Hi,

The following vulnerability was published for mina2.

CVE-2026-48827[0]:
| Path traversal vulnerability in Apache MINA SSHD bundle sshd-git.
| Lack of path validation in git-upload-pack, git-receive-pack, and
| other git operations allows users authenticated over SSH access to
| git repositories outside the configured git server root directory.
| Applications are affected if they use org.apache.sshd:sshd-git.
| Applications not using sshd-git are not affected.     Users are
| advised to upgrade affected applications to Apche MINA SSHD 2.18.0,
| which fixes the issue.     The issue also is present in the pre-
| release milestones 3.0.0-M1 to 3.0.0-M3 for a new upcoming new major
| version 3.0.0. Again, applications are affected only if they use
| sshd-git. Upgrade affected applications to 3.0.0-M4.     We would
| like to point out that a professional git server should not rely
| solely on file system layout and permissions, but should implement
| additional security controls to govern access to git repositories
| and operations allowed on particular git repositories.

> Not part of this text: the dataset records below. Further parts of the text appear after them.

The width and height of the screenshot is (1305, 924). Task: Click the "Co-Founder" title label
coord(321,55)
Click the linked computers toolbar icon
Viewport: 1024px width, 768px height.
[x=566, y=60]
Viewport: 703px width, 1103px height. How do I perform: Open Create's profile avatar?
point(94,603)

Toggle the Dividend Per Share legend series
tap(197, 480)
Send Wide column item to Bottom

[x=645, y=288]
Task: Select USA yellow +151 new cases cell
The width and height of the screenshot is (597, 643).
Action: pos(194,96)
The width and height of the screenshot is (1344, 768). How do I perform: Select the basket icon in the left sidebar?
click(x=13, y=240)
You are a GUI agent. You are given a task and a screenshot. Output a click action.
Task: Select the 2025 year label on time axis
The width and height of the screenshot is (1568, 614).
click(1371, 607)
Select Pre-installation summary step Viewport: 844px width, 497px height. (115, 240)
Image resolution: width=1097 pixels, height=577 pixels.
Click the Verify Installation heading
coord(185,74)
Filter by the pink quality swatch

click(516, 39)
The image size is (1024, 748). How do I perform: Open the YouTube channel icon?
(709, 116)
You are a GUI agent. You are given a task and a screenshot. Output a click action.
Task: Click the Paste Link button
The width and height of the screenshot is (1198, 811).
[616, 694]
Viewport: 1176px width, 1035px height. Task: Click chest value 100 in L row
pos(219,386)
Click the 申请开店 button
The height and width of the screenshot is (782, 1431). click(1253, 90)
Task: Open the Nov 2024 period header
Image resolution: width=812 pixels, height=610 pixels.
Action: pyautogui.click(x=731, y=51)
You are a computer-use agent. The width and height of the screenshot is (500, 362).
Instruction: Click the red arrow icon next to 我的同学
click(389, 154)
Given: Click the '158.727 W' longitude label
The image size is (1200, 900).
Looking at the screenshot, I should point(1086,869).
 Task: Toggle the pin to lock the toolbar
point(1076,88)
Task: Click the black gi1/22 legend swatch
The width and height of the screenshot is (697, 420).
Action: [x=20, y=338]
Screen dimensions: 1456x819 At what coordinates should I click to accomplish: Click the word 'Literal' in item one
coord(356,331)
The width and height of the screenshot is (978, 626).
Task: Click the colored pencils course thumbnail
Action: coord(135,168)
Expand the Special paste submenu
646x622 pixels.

If you fix the vulnerability please also make sure to include the
CVE (Common Vulnerabilities & Exposures) id in your changelog entry.

For further information see:

[0] https://security-tracker.debian.org/tracker/CVE-2026-48827
https://www.cve.org/CVERecord?id=CVE-2026-48827
[1] https://www.openwall.com/lists/oss-security/2026/05/30/1

Please adjust the affected versions in the BTS as needed.

Regards,
Salvatore